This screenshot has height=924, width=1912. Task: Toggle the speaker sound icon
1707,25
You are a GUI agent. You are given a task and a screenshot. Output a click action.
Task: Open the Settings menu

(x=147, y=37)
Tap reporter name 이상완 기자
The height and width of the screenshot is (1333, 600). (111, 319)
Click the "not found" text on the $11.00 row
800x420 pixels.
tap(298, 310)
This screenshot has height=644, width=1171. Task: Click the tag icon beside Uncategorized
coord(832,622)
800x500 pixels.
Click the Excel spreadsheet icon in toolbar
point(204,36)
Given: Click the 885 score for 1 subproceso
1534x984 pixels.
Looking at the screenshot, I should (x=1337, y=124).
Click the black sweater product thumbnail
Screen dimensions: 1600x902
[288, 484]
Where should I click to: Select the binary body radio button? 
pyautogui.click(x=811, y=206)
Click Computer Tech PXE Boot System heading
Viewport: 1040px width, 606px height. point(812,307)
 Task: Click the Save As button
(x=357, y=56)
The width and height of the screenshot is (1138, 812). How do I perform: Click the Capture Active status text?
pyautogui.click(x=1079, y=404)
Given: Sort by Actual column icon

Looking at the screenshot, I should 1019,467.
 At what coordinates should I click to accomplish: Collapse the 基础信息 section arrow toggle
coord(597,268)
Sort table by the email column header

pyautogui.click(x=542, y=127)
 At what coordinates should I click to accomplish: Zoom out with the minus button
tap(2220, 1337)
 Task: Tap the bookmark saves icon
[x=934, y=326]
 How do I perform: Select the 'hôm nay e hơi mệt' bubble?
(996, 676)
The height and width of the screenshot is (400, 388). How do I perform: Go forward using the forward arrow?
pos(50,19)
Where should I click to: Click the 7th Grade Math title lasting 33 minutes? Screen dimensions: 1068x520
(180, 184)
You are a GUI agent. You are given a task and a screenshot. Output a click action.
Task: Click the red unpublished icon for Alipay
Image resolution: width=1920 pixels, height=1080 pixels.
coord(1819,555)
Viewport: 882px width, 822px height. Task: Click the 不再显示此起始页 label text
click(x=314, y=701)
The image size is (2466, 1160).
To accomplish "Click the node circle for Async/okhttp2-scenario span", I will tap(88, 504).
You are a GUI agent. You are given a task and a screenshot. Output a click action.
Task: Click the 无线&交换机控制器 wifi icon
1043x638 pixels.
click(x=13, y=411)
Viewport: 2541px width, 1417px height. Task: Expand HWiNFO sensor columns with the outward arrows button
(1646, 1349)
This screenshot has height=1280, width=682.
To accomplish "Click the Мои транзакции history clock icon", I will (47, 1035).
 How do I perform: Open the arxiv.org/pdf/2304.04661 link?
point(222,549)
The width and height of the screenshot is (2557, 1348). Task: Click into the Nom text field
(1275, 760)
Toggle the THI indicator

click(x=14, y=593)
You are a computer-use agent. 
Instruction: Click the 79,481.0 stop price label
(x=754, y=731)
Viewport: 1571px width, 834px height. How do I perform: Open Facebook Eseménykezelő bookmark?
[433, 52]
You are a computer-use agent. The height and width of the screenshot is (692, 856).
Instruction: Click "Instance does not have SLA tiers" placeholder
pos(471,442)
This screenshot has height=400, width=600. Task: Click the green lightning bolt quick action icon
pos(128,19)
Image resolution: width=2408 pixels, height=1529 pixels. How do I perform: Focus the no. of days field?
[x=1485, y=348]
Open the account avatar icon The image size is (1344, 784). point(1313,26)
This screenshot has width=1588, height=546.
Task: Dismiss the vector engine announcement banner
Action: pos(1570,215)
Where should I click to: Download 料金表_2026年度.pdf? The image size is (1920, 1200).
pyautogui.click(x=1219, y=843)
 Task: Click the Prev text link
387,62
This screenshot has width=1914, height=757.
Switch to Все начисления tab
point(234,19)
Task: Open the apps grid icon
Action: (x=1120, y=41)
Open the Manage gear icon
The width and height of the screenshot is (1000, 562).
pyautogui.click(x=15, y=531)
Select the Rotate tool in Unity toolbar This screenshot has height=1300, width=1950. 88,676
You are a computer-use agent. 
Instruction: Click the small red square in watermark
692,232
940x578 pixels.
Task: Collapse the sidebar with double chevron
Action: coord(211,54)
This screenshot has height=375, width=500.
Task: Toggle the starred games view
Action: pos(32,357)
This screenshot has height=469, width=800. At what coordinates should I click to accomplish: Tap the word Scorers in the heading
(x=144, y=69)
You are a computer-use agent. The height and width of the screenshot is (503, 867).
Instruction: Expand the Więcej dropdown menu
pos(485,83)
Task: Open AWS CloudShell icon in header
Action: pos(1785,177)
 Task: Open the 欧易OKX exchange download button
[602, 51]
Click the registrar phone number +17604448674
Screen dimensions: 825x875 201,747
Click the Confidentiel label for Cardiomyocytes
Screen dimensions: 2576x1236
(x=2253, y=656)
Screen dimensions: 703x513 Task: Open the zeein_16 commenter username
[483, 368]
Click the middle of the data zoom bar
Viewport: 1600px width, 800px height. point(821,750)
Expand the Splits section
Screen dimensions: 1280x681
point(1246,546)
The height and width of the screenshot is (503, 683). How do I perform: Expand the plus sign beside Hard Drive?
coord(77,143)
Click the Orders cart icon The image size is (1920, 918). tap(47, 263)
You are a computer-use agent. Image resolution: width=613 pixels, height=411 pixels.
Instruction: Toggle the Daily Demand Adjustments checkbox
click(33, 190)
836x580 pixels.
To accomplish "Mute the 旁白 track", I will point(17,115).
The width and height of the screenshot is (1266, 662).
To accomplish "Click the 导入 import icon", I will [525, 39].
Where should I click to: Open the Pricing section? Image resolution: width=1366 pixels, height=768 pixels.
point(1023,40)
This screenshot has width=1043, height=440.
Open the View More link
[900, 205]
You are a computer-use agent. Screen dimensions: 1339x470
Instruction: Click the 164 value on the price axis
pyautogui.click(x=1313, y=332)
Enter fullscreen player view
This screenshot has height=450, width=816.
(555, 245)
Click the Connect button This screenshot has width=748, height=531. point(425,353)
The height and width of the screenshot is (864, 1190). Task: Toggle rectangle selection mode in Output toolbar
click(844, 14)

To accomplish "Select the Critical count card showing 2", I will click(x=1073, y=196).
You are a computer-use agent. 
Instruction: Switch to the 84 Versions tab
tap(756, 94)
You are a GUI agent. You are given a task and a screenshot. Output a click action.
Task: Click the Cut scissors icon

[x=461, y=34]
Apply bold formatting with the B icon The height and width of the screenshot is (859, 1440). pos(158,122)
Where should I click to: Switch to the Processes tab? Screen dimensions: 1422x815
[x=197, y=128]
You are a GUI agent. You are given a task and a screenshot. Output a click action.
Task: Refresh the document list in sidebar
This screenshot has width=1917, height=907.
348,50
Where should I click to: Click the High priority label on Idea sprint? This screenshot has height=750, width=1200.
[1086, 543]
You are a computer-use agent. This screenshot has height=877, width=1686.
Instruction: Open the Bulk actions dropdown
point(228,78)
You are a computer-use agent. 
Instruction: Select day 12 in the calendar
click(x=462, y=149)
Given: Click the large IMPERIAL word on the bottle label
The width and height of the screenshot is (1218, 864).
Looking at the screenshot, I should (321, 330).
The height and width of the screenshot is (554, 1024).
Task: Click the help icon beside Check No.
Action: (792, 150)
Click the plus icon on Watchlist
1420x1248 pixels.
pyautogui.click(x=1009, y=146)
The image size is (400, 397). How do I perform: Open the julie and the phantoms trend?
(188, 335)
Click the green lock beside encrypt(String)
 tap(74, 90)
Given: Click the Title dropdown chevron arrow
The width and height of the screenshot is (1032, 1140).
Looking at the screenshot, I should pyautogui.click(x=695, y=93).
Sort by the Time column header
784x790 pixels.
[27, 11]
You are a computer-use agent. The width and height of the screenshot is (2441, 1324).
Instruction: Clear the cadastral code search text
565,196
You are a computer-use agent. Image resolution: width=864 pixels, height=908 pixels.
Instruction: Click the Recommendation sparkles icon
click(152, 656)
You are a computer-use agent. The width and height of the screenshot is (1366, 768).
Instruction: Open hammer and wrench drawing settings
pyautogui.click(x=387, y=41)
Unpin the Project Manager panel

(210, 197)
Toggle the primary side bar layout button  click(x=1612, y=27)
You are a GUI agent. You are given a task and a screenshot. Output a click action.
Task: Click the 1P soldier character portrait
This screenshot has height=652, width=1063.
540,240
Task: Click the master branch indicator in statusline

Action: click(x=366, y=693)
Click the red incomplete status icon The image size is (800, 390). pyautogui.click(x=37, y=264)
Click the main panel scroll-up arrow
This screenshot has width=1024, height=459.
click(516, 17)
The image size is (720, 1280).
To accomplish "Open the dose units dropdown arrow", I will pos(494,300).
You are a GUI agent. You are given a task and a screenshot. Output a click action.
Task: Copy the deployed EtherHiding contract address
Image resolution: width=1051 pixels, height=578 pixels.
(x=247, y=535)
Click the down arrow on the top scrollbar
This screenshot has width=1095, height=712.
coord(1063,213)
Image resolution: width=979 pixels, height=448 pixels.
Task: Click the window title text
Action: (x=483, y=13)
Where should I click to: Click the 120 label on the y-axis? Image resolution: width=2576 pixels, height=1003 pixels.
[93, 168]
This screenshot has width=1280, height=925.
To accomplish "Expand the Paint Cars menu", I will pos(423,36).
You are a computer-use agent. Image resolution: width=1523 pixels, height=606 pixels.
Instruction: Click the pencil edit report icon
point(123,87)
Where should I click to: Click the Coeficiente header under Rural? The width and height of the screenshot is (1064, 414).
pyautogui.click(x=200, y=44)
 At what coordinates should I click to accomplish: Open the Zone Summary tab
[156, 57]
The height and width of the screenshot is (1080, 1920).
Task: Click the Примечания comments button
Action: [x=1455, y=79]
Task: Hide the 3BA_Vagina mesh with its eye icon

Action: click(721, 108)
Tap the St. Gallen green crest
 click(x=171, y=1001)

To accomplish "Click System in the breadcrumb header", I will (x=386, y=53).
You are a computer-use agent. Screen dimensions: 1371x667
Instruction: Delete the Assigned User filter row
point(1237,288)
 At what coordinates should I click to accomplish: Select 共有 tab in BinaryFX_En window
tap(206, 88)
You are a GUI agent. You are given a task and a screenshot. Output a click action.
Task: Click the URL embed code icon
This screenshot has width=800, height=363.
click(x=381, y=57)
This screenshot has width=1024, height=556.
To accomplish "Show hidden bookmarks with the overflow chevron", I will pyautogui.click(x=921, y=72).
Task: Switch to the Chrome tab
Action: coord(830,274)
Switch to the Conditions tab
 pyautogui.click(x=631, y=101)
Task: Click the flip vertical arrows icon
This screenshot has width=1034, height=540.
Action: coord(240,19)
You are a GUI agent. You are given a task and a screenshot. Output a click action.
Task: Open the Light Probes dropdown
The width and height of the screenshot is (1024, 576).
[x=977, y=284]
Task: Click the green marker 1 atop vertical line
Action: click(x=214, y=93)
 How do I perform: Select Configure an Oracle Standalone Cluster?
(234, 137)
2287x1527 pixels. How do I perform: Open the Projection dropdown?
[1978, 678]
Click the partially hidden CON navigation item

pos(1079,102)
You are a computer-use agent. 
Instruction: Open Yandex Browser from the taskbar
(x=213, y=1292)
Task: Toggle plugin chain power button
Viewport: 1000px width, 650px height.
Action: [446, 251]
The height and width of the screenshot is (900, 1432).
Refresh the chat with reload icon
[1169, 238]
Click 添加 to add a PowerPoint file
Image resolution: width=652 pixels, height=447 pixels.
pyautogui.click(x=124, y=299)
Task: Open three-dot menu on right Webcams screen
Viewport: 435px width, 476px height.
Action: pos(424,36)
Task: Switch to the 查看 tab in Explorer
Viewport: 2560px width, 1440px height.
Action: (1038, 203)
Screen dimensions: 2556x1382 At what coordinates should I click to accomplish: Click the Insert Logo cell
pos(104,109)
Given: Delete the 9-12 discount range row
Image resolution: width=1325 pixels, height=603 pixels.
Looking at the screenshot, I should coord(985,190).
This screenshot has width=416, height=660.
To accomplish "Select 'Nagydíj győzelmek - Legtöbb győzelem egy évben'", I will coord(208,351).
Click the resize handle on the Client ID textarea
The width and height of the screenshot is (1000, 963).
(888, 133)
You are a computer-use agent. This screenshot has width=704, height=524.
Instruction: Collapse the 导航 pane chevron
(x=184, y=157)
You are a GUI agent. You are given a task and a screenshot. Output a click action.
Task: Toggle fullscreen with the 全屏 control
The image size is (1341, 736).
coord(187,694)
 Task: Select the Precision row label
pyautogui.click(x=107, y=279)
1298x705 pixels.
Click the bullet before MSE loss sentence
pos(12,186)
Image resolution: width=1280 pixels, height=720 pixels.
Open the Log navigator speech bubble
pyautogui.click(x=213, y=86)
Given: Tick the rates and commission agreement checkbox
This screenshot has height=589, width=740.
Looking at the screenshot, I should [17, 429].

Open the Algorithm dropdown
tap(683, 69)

#####

AIM OF THE EXERCISE: Return every line of the items above that contains the word "chevron".

RIGHT ANSWER:
Task: Collapse the sidebar with double chevron
Given: Click the Title dropdown chevron arrow
To accomplish "Show hidden bookmarks with the overflow chevron", I will pyautogui.click(x=921, y=72).
Instruction: Collapse the 导航 pane chevron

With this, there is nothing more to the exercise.